A Louisiana House committee voted 8-5 last week to recommend a bill that would make the Bible Louisiana’s first-ever state book, the Baton Rouge, La. Advocate reported Monday.
Republican State Rep. Thomas Carmody said recognizing the Bible in this way would not be the same as making Christianity the official state religion, which would be illegal under the U.S. Constitution. “The Holy Bible would be appropriate for the state of Louisiana,” Carmody said, citing the state’s religious history.
While some representatives called the bill offensive and said it should be more inclusive of other religions, others debated which version of the Bible, such as a King James version, should be chosen if the bill goes ahead.

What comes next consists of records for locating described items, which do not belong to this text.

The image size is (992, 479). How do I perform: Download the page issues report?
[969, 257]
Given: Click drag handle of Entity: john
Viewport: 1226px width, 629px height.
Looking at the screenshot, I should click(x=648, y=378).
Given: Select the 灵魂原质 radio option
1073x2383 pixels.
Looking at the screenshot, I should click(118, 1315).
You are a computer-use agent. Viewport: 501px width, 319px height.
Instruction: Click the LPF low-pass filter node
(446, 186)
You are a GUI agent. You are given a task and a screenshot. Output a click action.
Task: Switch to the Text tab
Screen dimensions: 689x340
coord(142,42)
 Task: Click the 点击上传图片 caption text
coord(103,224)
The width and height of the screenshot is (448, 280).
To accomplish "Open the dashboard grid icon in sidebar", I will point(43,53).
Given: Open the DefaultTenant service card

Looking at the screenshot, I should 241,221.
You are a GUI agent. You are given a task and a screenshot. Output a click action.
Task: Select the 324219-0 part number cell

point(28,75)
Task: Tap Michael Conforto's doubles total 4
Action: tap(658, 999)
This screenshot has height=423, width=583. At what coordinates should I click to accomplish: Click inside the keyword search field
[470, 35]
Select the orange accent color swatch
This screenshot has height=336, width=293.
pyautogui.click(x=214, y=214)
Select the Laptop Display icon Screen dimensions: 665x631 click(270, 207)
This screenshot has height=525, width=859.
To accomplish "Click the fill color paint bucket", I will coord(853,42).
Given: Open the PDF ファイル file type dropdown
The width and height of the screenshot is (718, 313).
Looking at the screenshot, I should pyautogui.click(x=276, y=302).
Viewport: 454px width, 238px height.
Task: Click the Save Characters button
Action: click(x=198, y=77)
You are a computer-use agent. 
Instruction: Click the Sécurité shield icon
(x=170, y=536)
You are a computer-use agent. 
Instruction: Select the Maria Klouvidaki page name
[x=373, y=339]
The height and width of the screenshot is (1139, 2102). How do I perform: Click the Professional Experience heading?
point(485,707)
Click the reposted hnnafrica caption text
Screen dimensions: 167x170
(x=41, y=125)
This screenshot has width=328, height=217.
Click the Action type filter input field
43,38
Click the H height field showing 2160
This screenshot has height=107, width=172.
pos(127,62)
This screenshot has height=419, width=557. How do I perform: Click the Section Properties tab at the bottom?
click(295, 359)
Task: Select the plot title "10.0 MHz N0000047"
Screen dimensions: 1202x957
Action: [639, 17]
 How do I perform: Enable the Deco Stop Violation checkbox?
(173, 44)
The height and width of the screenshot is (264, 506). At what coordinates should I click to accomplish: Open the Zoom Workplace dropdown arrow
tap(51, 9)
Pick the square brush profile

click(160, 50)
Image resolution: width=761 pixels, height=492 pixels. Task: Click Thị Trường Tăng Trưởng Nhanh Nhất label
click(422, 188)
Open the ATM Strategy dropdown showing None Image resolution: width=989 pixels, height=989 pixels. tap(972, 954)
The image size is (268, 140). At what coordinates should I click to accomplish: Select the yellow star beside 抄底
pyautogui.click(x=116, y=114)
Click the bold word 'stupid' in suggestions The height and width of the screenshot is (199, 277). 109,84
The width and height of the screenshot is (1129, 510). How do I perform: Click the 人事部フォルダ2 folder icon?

“Why not put all versions of the Bible?” Rep. Robert Billiot, D-Westwego, asked. “If there’s one, what are we saying about the rest of the people?”
Marjorie Esman, the executive director of the ACLU of Louisiana, said she was not pleased with the plan.
“This whole thing is really a not very well concealed effort to use discrimination against those people in Louisiana who do not include the Holy Bible in their belief system,” she told TIME. “It’s unfortunate that Louisiana thinks it’s okay to try and enshrine discrimination in the law.”